Closed
Description
xref #7895
When reindexing on a multiindex with method='ffill'
or method='bfill'
, it would be very useful to be able to restrict the fill to certain groups/levels of the index.
For example, consider the following:
In [1]: dates = pd.date_range(start=pd.Timestamp('20080102'),
periods=3, freq='7D')
In [2]: names = ['jane', 'john']
In [3]: index = pd.MultiIndex.from_product([names, dates],
names=['name', 'date'])
In [4]: df = pd.DataFrame(index=index,
data={'best_score': [1, 2, 3, None, 5, 6]})
In [5]: df
Out[5]:
best_score
name date
jane 2008-01-02 1
2008-01-09 2
2008-01-16 3
john 2008-01-02 NaN
2008-01-09 5
2008-01-16 6
In [7]: new_dates = [pd.Timestamp('20080101'), pd.Timestamp('20080117')]
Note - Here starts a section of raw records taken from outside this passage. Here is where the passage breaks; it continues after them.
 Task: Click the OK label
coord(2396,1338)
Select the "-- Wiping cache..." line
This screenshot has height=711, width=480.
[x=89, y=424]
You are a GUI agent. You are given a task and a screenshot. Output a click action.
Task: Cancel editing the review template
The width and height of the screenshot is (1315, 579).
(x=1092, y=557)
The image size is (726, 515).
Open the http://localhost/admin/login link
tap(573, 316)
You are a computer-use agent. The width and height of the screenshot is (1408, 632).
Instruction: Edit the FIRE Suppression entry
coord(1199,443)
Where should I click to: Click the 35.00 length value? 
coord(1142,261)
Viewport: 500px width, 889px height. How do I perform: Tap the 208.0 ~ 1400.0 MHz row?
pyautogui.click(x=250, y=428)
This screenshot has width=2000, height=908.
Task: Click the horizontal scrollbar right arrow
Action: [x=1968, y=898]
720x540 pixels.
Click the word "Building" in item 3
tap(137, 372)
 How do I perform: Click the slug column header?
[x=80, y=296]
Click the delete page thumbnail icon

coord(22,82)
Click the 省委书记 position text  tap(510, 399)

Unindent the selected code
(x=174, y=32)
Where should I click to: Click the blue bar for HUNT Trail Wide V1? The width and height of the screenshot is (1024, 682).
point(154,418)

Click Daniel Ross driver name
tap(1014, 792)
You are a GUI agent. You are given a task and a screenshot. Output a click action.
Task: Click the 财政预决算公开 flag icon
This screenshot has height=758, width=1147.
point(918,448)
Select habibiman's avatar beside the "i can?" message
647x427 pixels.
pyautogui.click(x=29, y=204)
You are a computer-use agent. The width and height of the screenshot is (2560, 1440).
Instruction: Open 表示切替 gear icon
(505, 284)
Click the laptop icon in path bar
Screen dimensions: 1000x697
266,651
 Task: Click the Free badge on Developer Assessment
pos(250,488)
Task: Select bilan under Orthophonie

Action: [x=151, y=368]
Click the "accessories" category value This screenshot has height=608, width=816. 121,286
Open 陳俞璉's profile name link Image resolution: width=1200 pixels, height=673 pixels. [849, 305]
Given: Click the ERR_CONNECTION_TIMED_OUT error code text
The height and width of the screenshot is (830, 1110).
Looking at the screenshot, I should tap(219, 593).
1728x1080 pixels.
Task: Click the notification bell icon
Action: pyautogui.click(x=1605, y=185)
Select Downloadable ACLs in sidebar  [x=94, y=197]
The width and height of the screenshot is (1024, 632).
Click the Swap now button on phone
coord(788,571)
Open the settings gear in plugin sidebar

In [8]: new_index = pd.MultiIndex.from_tuples([('jane', new_dates[1]),
('john', new_dates[0]),
('john', new_dates[1])],
names=['name', 'date'])
In [9]: df.reindex(new_index, method='ffill')
Out[9]:
best_score
name date
jane 2008-01-17 3
john 2008-01-01 3
2008-01-17 6
Clearly john
's score on 2008-01-01
is not 3, it's NaN. What would be great (ignoring the awful argument name) is something like:
df.reindex(new_index, method='ffill', fill_group_level=['name'])
best_score
name date
jane 2008-01-17 3
john 2008-01-01 NaN
2008-01-17 6
This generalizes to indexes with more than two levels. In effect, it amounts to being able to specify a set of boundaries for the ffill/bfill based on changes in level values. I don't think this can be done in a straightforward way with a groupby(level='name')
because the values of the index in the second level are not the same for every group.